# Axiom:Axiom of Choice for Finite Sets

## Axiom

Let $\mathcal S$ be a non-empty family of finite, non-empty sets.

Then there exists a choice function for $\mathcal S$.

## Remark

The axiom of choice for finite sets is trivially implied by the axiom of choice, but it is strictly weaker.

## Proof from the Ordering Principle

By the Axiom of Union, $\mathcal S$ has a union.

Let $U = \bigcup \mathcal S$.

By the Ordering Principle, there is a total ordering $\preceq$ on $U$.

For each $S \in \mathcal S$, $S$ is a chain in $U$.

By Finite Non-Empty Subset of Totally Ordered Set has Smallest and Greatest Elements, each $S \in S$ has a minimum.

Let $f:\mathcal S \to U$ be defined by:

- $f(S) = \min S$

Then $f$ is a choice function for $\mathcal S$.

$\blacksquare$

## Proof from Hall's Marriage Theorem

We can assume without loss of generality that $\mathcal S$ is pairwise disjoint.
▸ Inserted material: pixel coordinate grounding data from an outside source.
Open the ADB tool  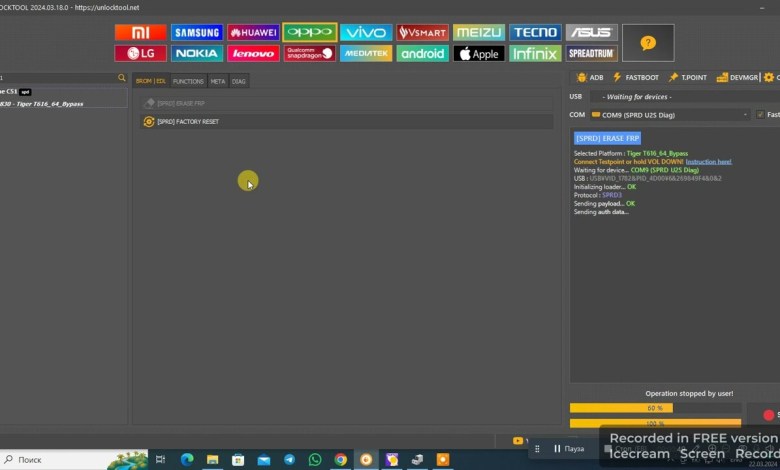589,77
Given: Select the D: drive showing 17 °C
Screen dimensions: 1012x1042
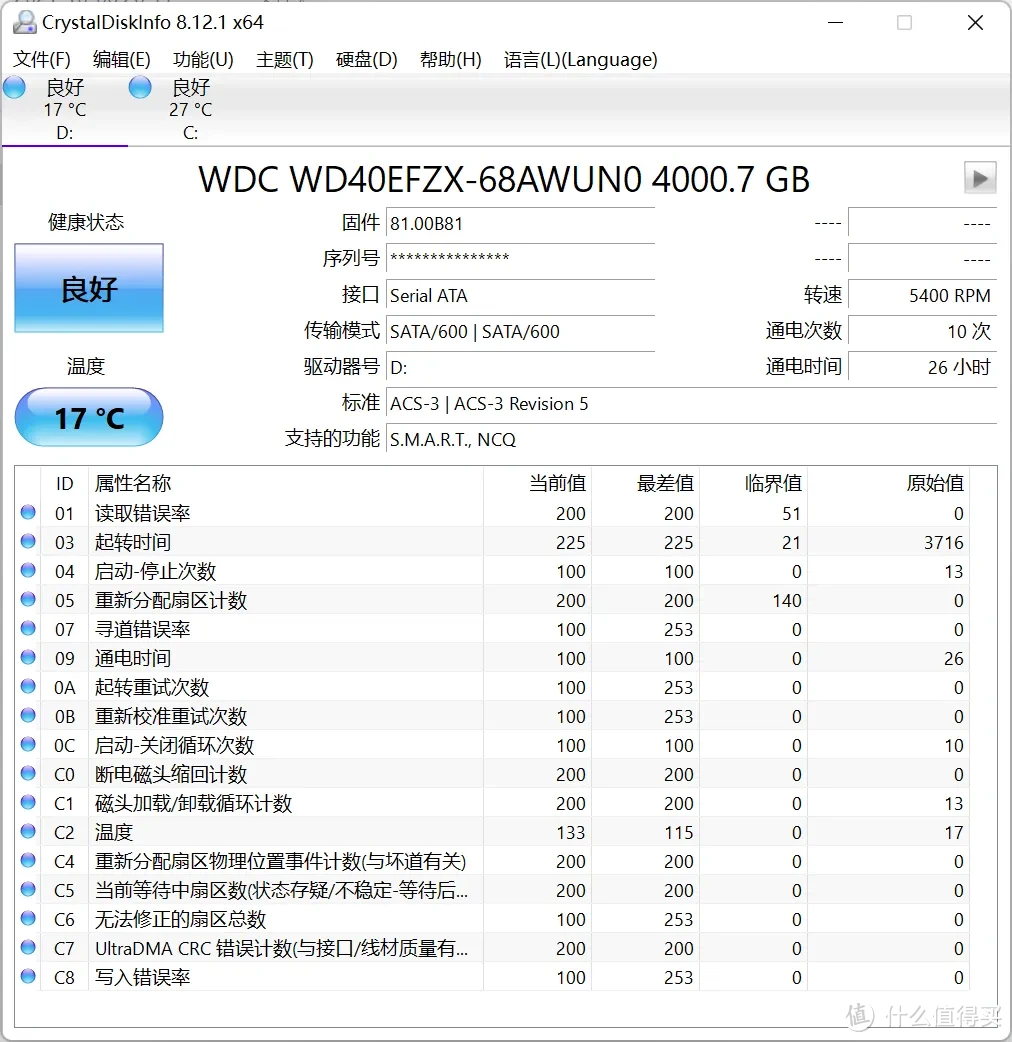Looking at the screenshot, I should click(x=64, y=109).
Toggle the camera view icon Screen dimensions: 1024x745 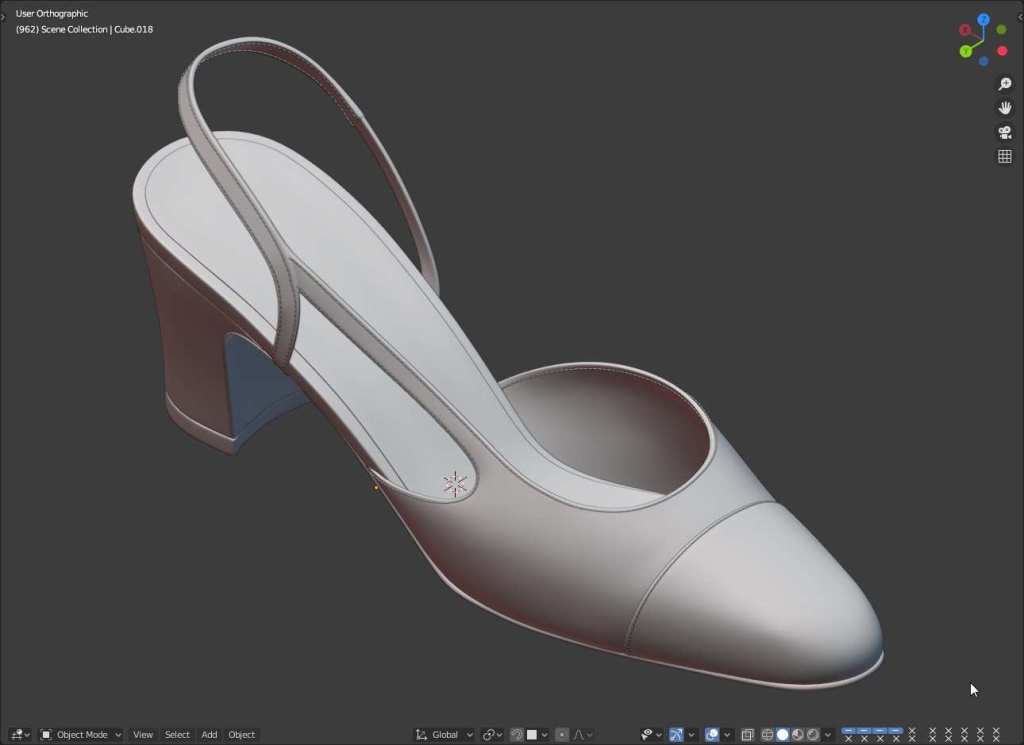pos(1005,132)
We will show that $\mathcal S$ satisfies the **marriage condition**. That is, for each finite subset $\mathcal F$ of $\mathcal S$, $|\mathcal F| \le \left|{\bigcup \mathcal F}\right|$:

Let $\mathcal F$ be a finite subset of $\mathcal S$.

By the Principle of Finite Choice, $\mathcal F$ has a choice function $f_{\mathcal F}: \mathcal F \to \bigcup \mathcal F$ such that for each $S \in \mathcal F$, $f_{\mathcal F}(S) \in S$.

Since $\mathcal S$ is pairwise disjoint, $f_{\mathcal F}$ is an injection.

Thus $|\mathcal F| \le \left|{\bigcup \mathcal F}\right|$.

By Hall's Marriage Theorem for sets of finite sets, $\mathcal S$ has a choice function.

$\blacksquare$